Which means that the union of all the elements of the power sets of $A_i$ is:

$\cup_{i \in I} \mathscr{P} (A_i) = \{ 1,2,3\}$

A little half-way recap: the theorem says that in my example, $\{1,2,3\}$ should be equal to, or be a subset of $\mathscr{P}(\cup_{i \in I} A_i)$ (the RHS).

Let's see if that's true shall we?

Within the parenthesis of the RHS we've got $\cup_{i \in I} A_i$ . So this is the union of all elements of all indexed sets. In this example:

$\cup_{i \in I} A_i = \{1,2,3\}$

Only thing missing now is the power set of this:

$\mathscr{P}(\cup_{i \in I} A_i) = \{ \varnothing, \{1\}, \{2\}, \{3\}, \{1,2\}, \{1,3\}, \{2,3\}, \{1,2,3\}\}$

And there we go. Now I understand exactly what the theorem means. $\cup_{i \in I} \mathscr{P} (A_i) \subseteq \mathscr{P}(\cup_{i \in I} A_i)$ , in this specific example, turns out to be :

$\{1,2,3\} \subseteq \{ \varnothing, \{1\}, \{2\}, \{3\}, \{1,2\}, \{1,3\}, \{2,3\}, \{1,2,3\}\}$

which is obviously true. Theorem understood. Achievement unlocked. Tick.

As recommended by Velleman, I'll also try to construct the phrasing of the proof along-side the scratch work as I go. Like so:

Suppose a thing is true that will help to prove the theorem.

[Proof of theorem goes here]

Thus, we've proved the theorem.

Okay, let's start.

The theorem means that if $x \in \cup_{i \in I} \mathscr{P} (A_i)$ then $x \in \mathscr{P}(\cup_{i \in I} A_i)$ . So one thing implies the other. We can then class $\cup_{i \in I} \mathscr{P} (A_i)$ as a "given", and aim to prove $\mathscr{P}(\cup_{i \in I} A_i)$ as a "goal". So blocking out our answer:

Suppose that $x \in \cup_{i \in I} \mathscr{P} (A_i)$ .
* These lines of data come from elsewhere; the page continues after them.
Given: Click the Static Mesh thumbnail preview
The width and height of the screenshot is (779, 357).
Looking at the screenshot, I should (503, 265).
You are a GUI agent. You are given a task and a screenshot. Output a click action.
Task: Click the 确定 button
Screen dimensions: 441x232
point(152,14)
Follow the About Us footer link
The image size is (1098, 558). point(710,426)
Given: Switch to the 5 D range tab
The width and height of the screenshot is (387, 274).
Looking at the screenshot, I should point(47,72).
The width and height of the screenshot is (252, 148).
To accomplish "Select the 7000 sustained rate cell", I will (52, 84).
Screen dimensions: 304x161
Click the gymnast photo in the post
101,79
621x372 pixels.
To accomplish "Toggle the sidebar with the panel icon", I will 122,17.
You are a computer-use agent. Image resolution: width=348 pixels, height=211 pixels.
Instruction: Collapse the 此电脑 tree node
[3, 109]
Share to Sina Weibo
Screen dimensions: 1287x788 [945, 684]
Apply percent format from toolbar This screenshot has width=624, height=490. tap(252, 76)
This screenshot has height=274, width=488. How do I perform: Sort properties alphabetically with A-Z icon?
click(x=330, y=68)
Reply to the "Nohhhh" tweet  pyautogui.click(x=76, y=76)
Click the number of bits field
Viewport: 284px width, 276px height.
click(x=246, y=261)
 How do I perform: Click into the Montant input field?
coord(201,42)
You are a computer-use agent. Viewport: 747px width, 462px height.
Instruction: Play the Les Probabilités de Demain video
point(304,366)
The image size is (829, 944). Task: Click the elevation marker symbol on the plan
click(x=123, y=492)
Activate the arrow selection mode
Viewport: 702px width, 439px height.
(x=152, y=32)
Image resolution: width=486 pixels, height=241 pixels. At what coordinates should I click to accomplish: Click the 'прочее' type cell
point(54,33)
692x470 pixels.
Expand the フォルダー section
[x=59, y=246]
[Proof of $x \in \mathscr{P}(\cup_{i \in I} A_i)$ goes here]

Thus, $\cup_{i \in I} \mathscr{P} (A_i) \subseteq \mathscr{P}(\cup_{i \in I} A_i)$ .

So let's start analysing $\cup_{i \in I} \mathscr{P} (A_i)$ , remembering not to go too far with the logical notation. With baby steps, the definition of a union over a family of sets (here, the outer-most part of the logic) is:

$\exists i \in I (x \in \mathscr{P}(A_i))$

Then, going one step further, using the definition of a power set:

$\exists i \in I (x \subseteq A_i)$

Now we could go further at this point, applying the definition of a subset, but I'll stop the logical deconstruction here. In this instance, I've found that if I keep going so the entire lot is broken down into logical notation it somehow ends up getting a bit more confusing that it needs to be.

With this as our given, I notice the existential quantifier. Here, I can use "existential instantiation" to plug any value I want into $i$ and then assume that what follows is true. So at this point the new "given" is simply:

$x \subseteq A_i$

Nice and simple.

Let's update the outline of our proper proof answer:

Suppose that $x \in \cup_{i \in I} \mathscr{P} (A_i)$ .

Let $i \in I$ be such a value that $x \subseteq A_i$ .

[Proof of $x \in \mathscr{P}(\cup_{i \in I} A_i)$ goes here]

Thus, $\cup_{i \in I} \mathscr{P} (A_i) \subseteq \mathscr{P}(\cup_{i \in I} A_i)$ .

So let's now move on to our "goal" that we have to prove: $\mathscr{P}(\cup_{i \in I} A_i)$ .

Again, starting from the outside, going in,

$x \in \mathscr{P}(\cup_{i \in I} A_i)$

by the definition of a power set becomes:

$x \subseteq \cup_{i \in I} A_i$

I can't do a lot with this on it's own so I'll keep going with the logical deconstruction. By the definition of a subset, this becomes:

$\forall a (a \in x \to a \in A_i)$

So now, using "universal instantiation" I can say that here, $a$ is arbitrary (for the sake of argument, it really can be anything), and that leaves us with an updated "givens" list of:

$x \subseteq A_i$
and
$a \in x$

and a new "goal" of

$a \in A_i$

Hey, but wait a sec... Look at our "givens"! If $a$ is in $x$ ... and $x$ is a subset of $A_i$ , then $a$ must be in $A_i$ ! -and that's our goal!

So update our proof:

Suppose that $x \in \cup_{i \in I} \mathscr{P} (A_i)$ .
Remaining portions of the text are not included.